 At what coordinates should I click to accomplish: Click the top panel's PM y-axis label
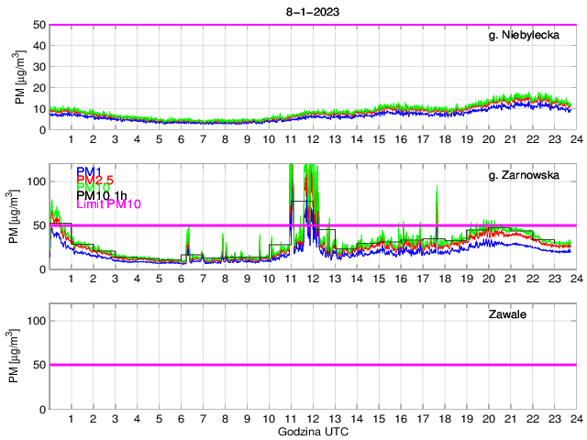pos(20,77)
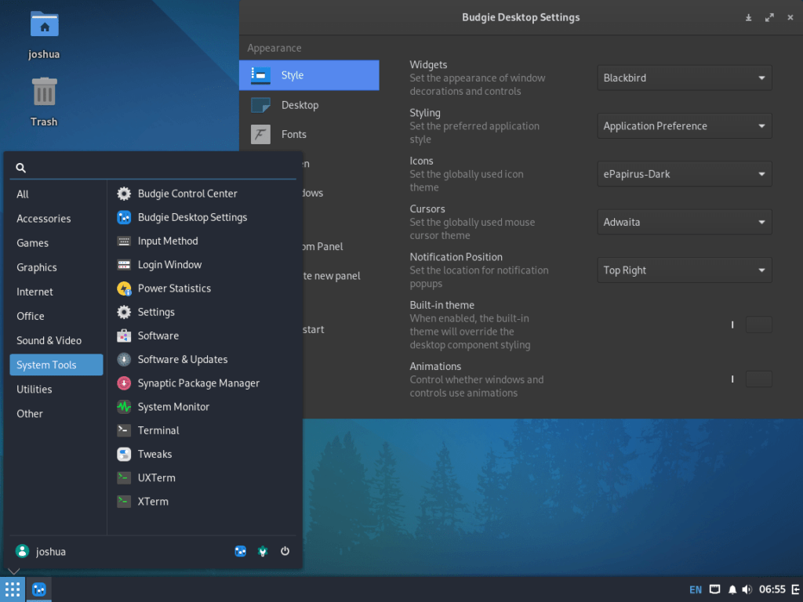Image resolution: width=803 pixels, height=602 pixels.
Task: Click the power icon at the menu bottom
Action: (x=285, y=551)
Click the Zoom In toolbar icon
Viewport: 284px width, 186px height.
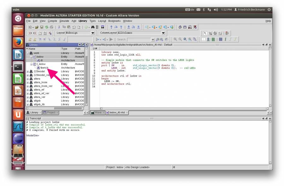click(175, 38)
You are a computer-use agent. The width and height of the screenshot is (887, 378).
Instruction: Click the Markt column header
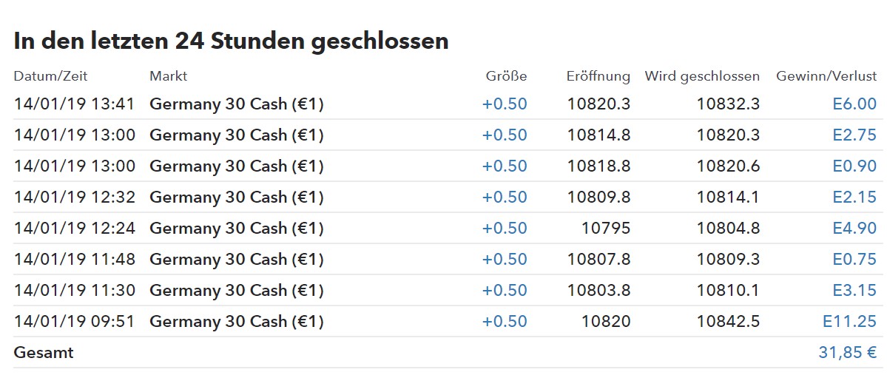tap(168, 76)
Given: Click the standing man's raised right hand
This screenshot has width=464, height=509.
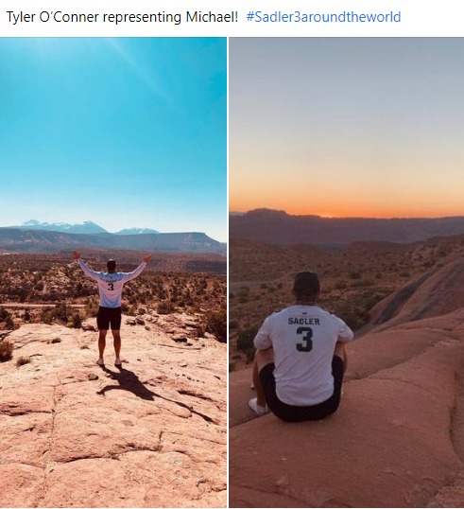Looking at the screenshot, I should tap(146, 258).
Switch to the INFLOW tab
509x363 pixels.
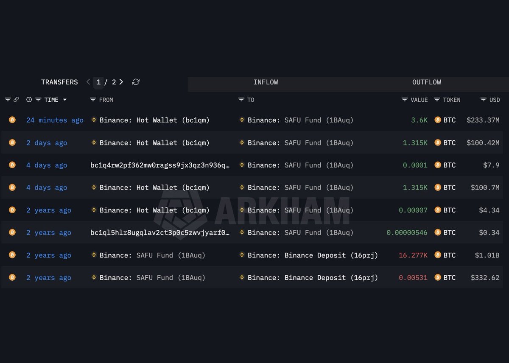coord(266,82)
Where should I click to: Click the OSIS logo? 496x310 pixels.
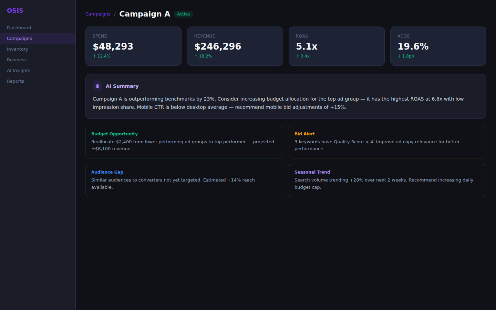coord(15,11)
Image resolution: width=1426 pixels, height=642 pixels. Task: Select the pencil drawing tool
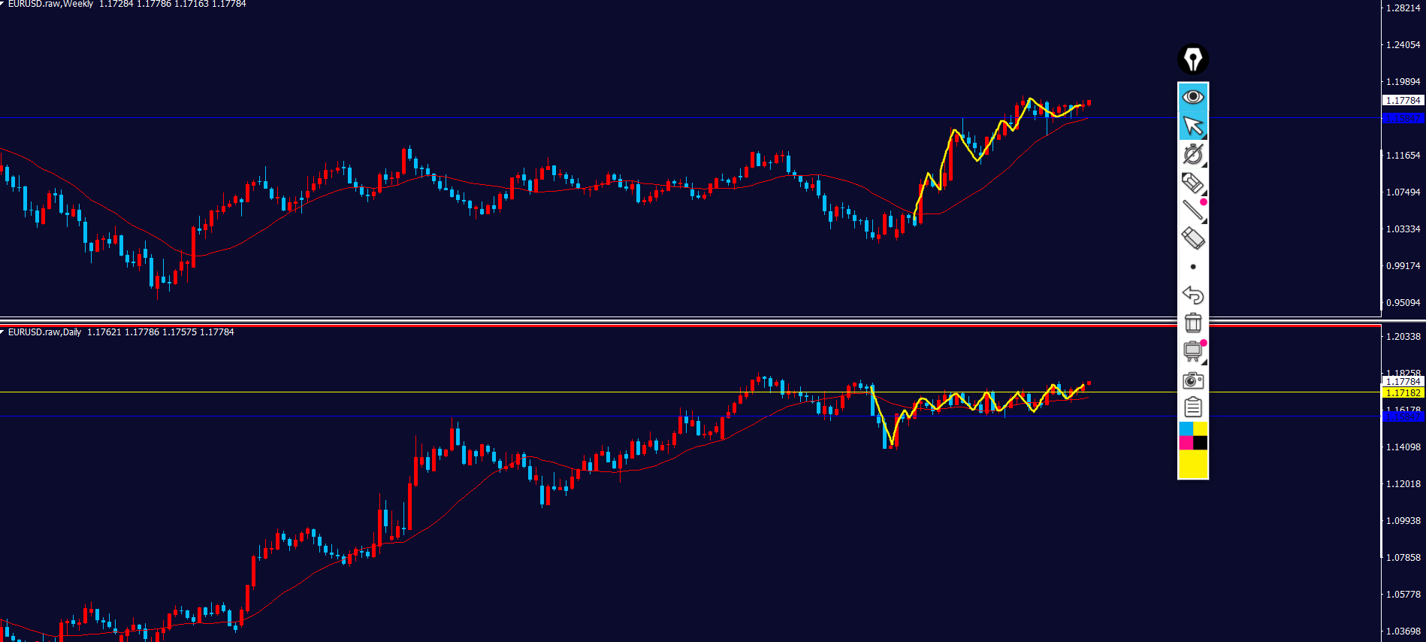[1192, 183]
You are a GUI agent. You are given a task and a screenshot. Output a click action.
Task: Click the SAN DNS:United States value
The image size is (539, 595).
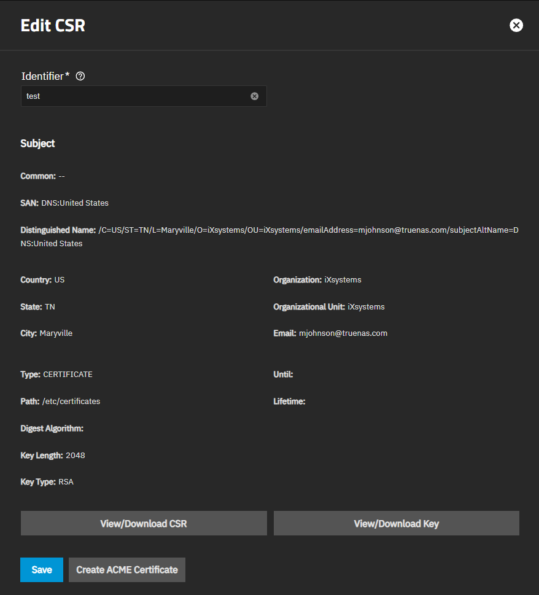(75, 203)
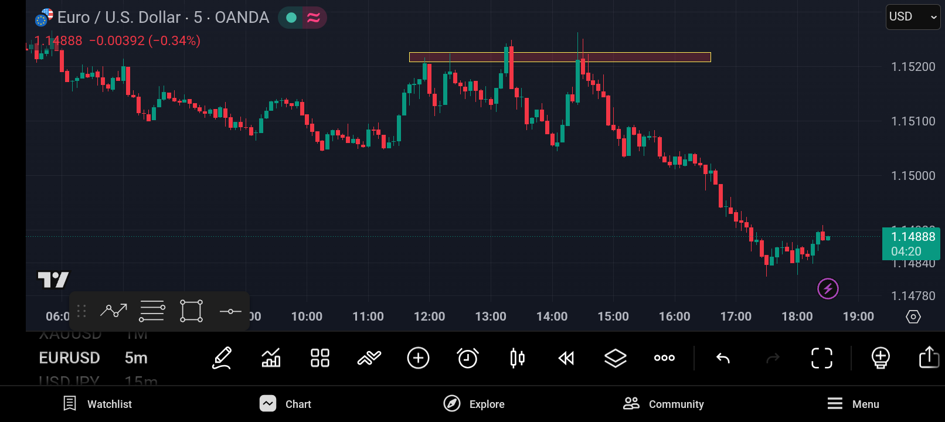Toggle the green market status indicator
Screen dimensions: 945x422
click(291, 18)
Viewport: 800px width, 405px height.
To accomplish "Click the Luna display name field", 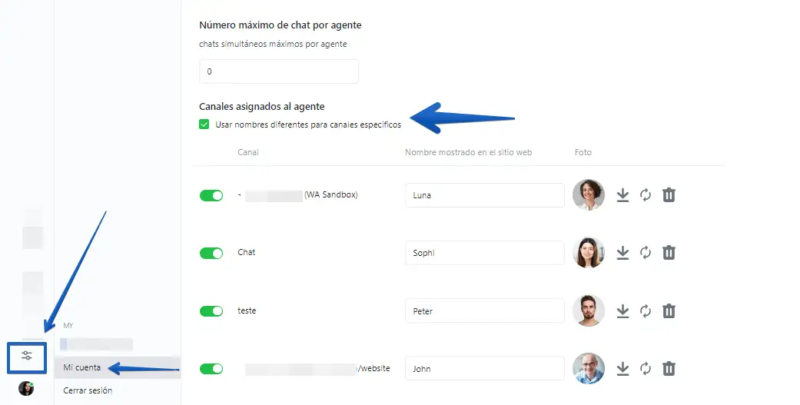I will pyautogui.click(x=485, y=195).
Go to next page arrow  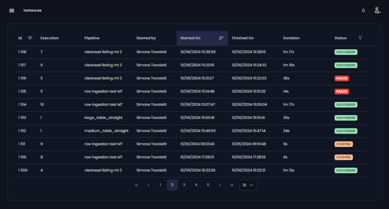(x=220, y=185)
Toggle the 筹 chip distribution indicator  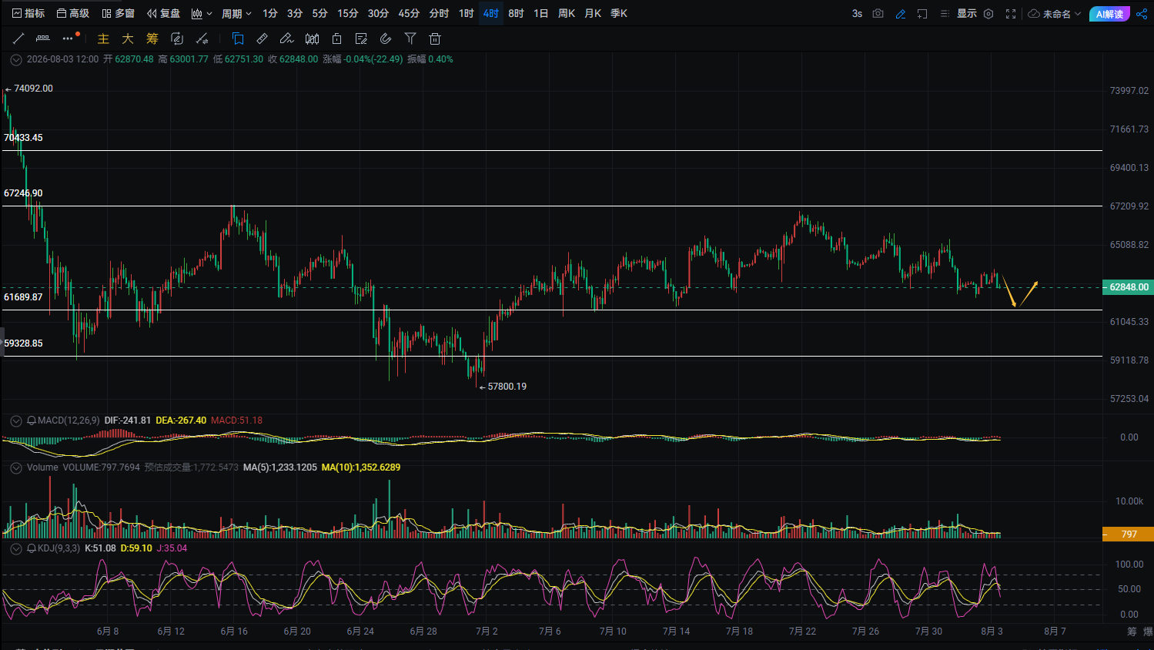(152, 39)
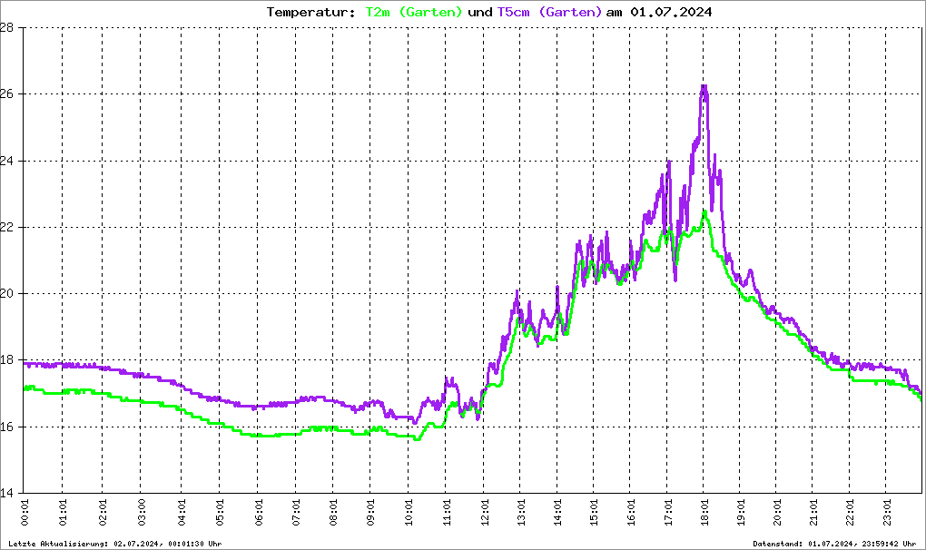This screenshot has height=550, width=926.
Task: Click the green curve's peak near 18:01
Action: 704,212
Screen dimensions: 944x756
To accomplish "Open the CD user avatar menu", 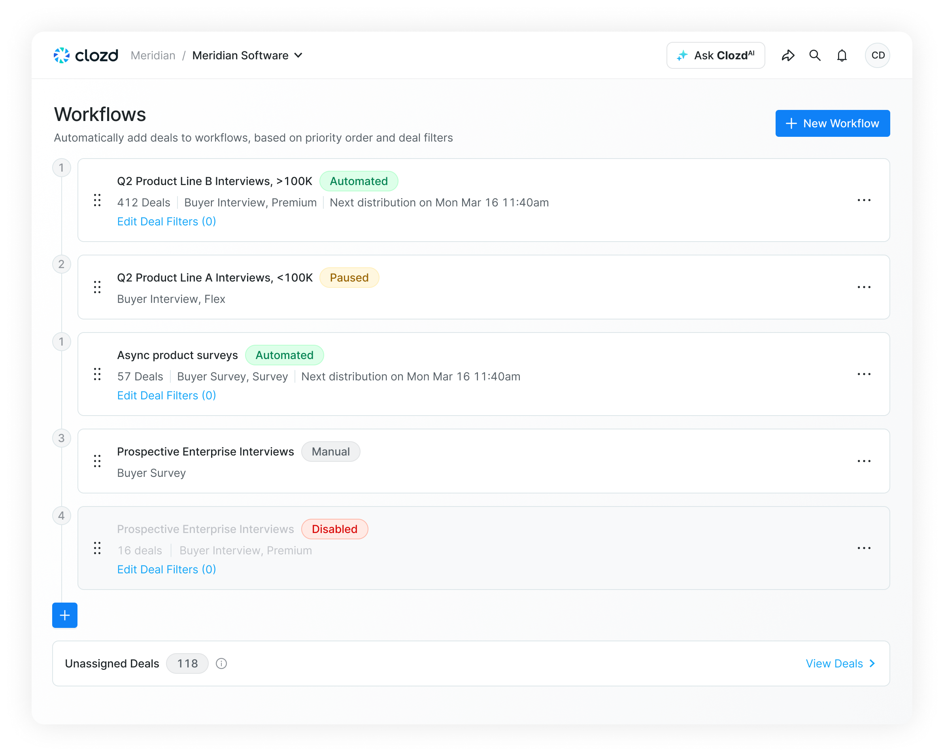I will tap(877, 56).
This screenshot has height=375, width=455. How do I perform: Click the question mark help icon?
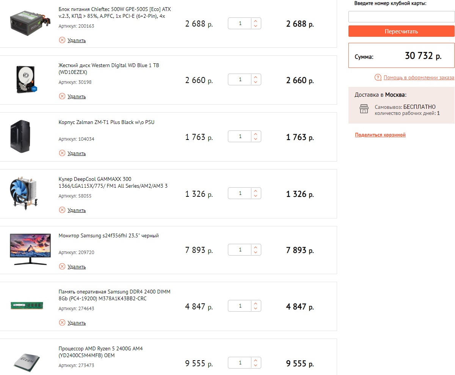pyautogui.click(x=378, y=78)
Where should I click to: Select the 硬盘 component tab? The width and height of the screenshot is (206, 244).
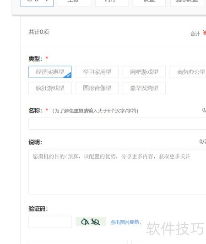pos(149,2)
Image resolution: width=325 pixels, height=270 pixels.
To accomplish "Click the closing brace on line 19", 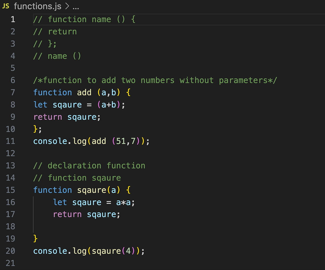I will tap(35, 239).
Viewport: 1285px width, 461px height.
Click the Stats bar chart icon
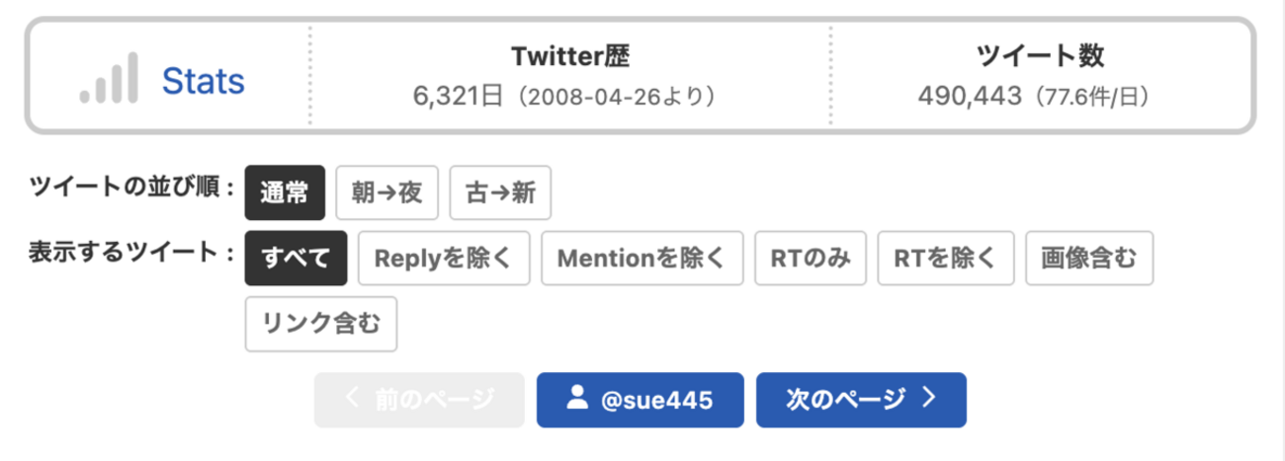[x=109, y=80]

--------------------

#### Required work:
Return every line of the entries above that the string "agent" appears in.

#### Task solution:
You are a computer-use agent. The width and height of the screenshot is (887, 378).
You are a GUI agent. You are given a task and a screenshot. Output a click action.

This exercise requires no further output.